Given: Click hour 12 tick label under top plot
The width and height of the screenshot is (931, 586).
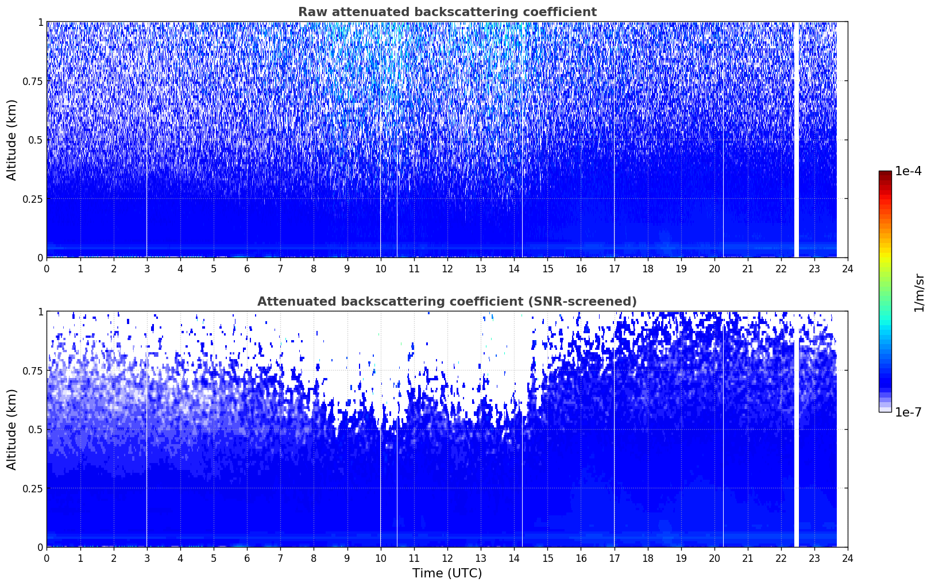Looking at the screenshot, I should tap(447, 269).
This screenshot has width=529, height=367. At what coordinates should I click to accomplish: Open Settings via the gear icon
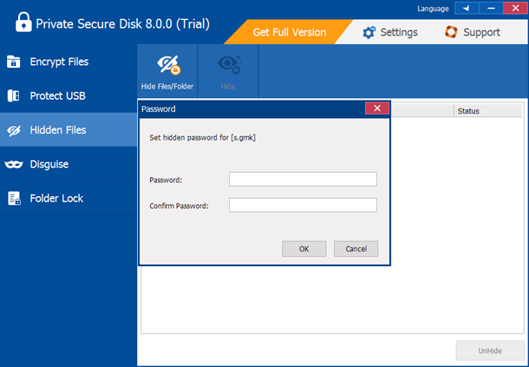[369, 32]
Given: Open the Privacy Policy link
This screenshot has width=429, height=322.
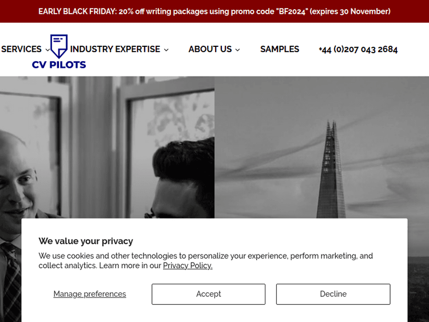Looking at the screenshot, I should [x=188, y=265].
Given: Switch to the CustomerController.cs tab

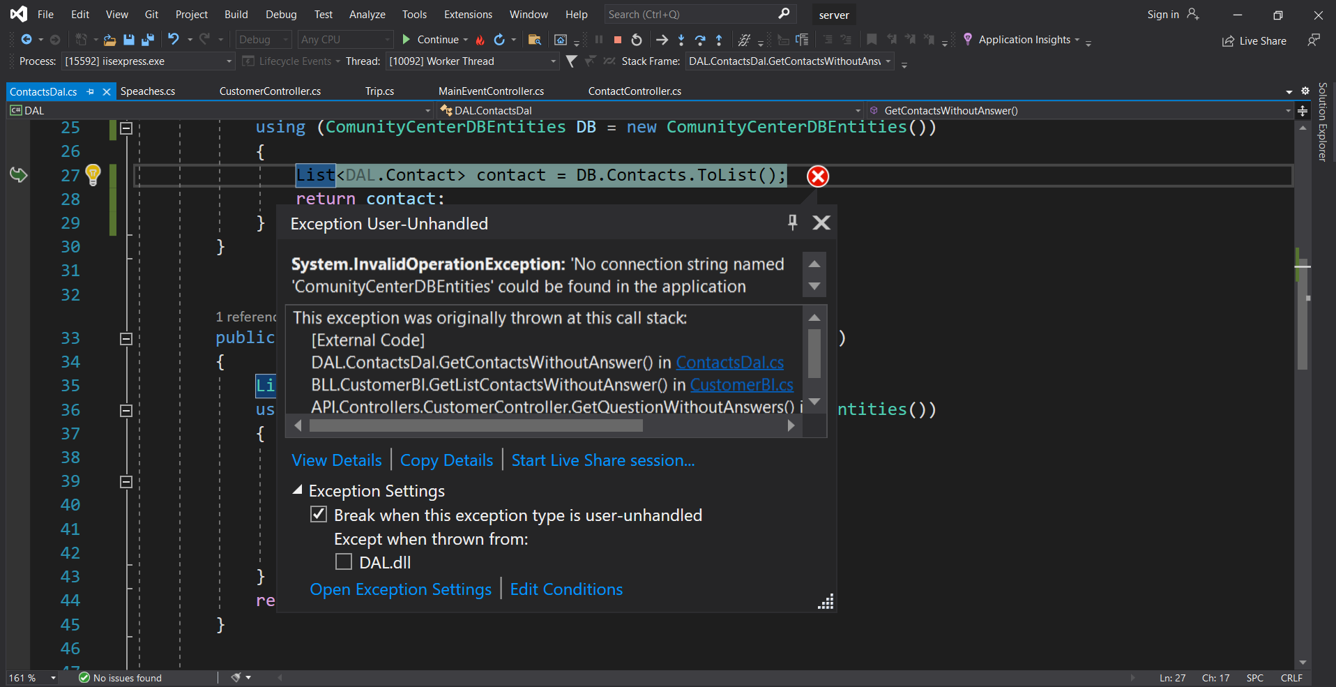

::::::

Directions for this task: Once you find the string "Given" in a line of the records, copy that line.

Your solution:
Given: Click hour 12 tick label under top plot
Given: Open the Privacy Policy link
Given: Switch to the CustomerController.cs tab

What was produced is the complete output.